* **WHAT TO PRODUCE**
A word-for-word restatement of all the records is the required answer.

* **MATERIAL FOR THIS TASK**
──────────────────────────────

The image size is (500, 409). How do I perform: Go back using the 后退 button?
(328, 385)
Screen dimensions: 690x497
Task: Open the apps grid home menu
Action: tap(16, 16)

──────────────────────────────

* **TASK OUTPUT**
The image size is (500, 409). How do I perform: Go back using the 后退 button?
(328, 385)
Screen dimensions: 690x497
Task: Open the apps grid home menu
Action: tap(16, 16)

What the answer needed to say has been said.